Le développement de la consommation en RHD (restauration hors domicile) est l'un des axes de travail. « L'objectif de 20 % de volailles bio en RHD pose question car les produits de découpe bio sont chers dans le budget des cantines. On note une vraie différence entre le discours consensuel consommateurs- élus politiques et les moyens réels des acheteurs ».
Cahiers de nos valeurs
L'autre défi consiste à assurer le lien au sol. En France, on ne produit pas assez de céréales bio. D'où viennent les céréales importées ? Quelle est leur véritable qualité ? Le Label rouge et la production bio répondent à des attentes sociétales. « Les cahiers des charges sont les cahiers de nos valeurs ». Faut-il abandonner nos fondamentaux (âge d'abattage, parcours, utilisation de l'aliment bio) ? Éric Cachan répond clairement non. Mais il reconnaît qu'il faut les travailler.
La réflexion en cours permettra quelques évolutions. Le double démarrage dans un même poulailler bien isolé (8 800 poussins au lieu de 4 400) fera baisser la consommation de gaz.
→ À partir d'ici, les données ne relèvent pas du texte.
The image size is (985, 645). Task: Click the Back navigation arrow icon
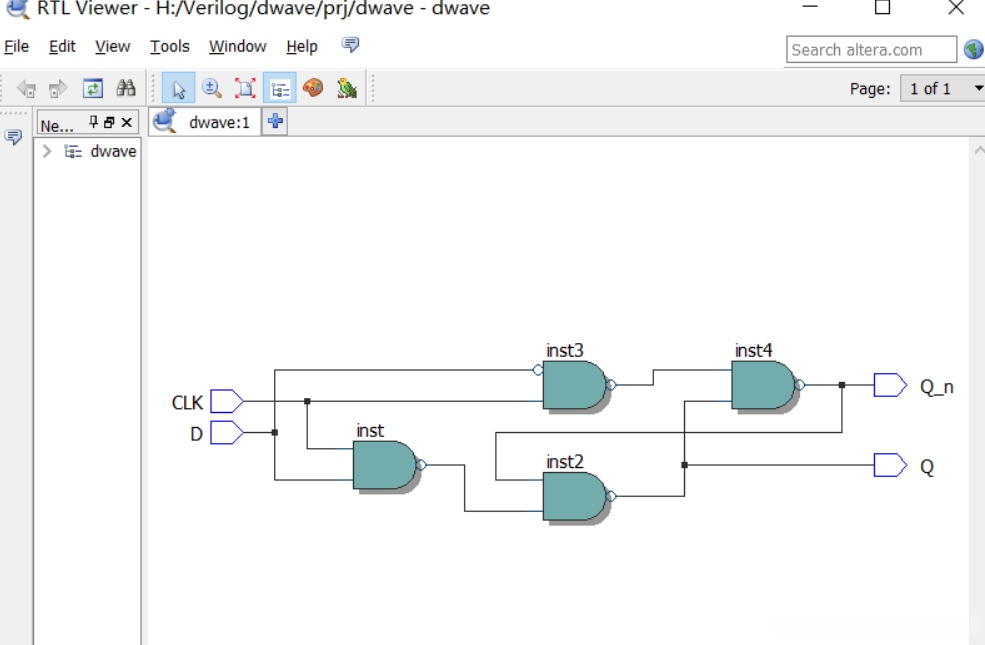click(26, 89)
La commisssion technique travaille également sur l'augmentation de la taille des élevages, pour l'instant limitée à 4 poulaillers de 400 m2.
Le règlement européen prévoit un âge d'abattage à 70 jours pour le poulet bio. « Nous avons décidé de respecter la demande du consommateur français qui veut un poulet bio "fermier", soit un âge d'abattage minimum de 81 jours », déclare le président du Synalaf. Cette norme sera appliquée en France. Comme dans les autres filières animales, le coût alimentaire a sérieusement augmenté et la défense du prix de reprise est un véritable enjeu pour pérenniser la production. D'autant que les indices de consommation sont plus élevés en volailles fermières qu'en standard. Patrick Bégos
Photo : Les producteurs français mettent en avant les fondamentaux des productions sous signe de qualité (âge abattage, parcours… ).
Légère progression de la productivité
Avec 79,9 kg/m2/an, la productivité des élevages Label Rouge est en hausse de 1,9 % en 2010. Deux éléments influent sur la rentabilité : l'augmentation du poids vif qui atteint 2,28 kg et la vitesse de rotation (3,29 lots/an). En poulet label, la productivité a peu varié en trente ans, alors qu'en production standard, on est passé de 130 kg/m2 en 1980 à plus de 250 kg/m2 en 2010, soit quasiment un doublement. Les cahiers des charges influencent largement la génétique, la densité, l'alimentation et l'âge à l'abattage.